= Gallup Korea's Favorite Actor =

Recurring survey

Gallup Korea's Favorite Actor is a recurring survey conducted as part of the "What Koreans Like" (한국인이 좋아하는) series. Launched in 2004 to commemorate the 30th anniversary of Gallup Korea's founding, the survey is conducted every five years to explore various aspects of South Korean lifestyle and culture.

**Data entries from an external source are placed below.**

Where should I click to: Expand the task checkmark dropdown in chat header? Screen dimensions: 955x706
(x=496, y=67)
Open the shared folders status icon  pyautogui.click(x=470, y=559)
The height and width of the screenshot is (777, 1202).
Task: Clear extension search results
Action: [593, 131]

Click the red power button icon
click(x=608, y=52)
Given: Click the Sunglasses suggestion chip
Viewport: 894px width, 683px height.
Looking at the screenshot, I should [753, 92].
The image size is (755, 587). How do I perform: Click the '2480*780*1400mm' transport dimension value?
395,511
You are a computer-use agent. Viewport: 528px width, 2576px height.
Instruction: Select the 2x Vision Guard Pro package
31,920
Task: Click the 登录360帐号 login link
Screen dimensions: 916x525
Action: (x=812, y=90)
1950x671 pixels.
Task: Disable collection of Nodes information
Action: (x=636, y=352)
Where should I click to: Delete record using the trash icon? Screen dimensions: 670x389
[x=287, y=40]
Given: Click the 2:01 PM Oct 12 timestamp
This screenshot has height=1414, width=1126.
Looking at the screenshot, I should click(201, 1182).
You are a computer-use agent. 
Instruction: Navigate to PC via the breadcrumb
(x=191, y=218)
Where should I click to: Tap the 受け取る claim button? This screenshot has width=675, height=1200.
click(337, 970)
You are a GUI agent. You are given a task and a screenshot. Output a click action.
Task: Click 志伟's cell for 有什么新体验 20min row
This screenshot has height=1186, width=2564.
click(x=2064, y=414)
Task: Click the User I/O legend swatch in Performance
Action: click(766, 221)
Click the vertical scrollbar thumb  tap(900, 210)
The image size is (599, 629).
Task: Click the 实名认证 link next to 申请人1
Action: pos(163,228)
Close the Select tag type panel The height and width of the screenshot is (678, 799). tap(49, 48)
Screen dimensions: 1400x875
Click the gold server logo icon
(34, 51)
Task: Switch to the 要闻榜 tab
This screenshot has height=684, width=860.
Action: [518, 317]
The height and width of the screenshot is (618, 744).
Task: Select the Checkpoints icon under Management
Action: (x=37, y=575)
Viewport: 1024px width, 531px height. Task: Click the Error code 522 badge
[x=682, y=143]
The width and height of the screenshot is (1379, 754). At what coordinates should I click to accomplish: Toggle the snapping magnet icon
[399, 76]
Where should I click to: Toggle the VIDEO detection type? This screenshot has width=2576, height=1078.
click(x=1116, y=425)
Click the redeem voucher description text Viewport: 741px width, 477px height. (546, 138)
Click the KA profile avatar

While an integrated poll featuring both film and television actors was initially conducted in 1994, the survey was split into two distinct categories starting in 2004: Favorite Film Actor (한국인이 좋아하는 영화배우) and Favorite Television Actor (or "Talent"; 한국인이 좋아하는 탤런트). This survey is distinct from the Gallup Korea's Actor of the Year rankings for Film and Television. Unlike the annual "Actor of the Year" polls, which have been released every December since 2005 to highlight the most impactful performances of a specific year, the "Favorite Actor" survey measures long-term public preference and is released only every five years.

Choi Bool-am holds the record for topping the Favorite Television Actor poll three times (1994, 2004, and 2014). In the film category, Ahn Sung-ki (2004, 2009) and Choi Min-sik (2014, 2024) are tied for the most wins with two each. Among actresses, Kim Hye-ja holds the record for the most wins, notably topping the television category (1994, 2009).

== Top 20 by Year ==

=== 1994 ===
Gallup Report November–December 1994 (Volume 15), Published on December 5, 1994.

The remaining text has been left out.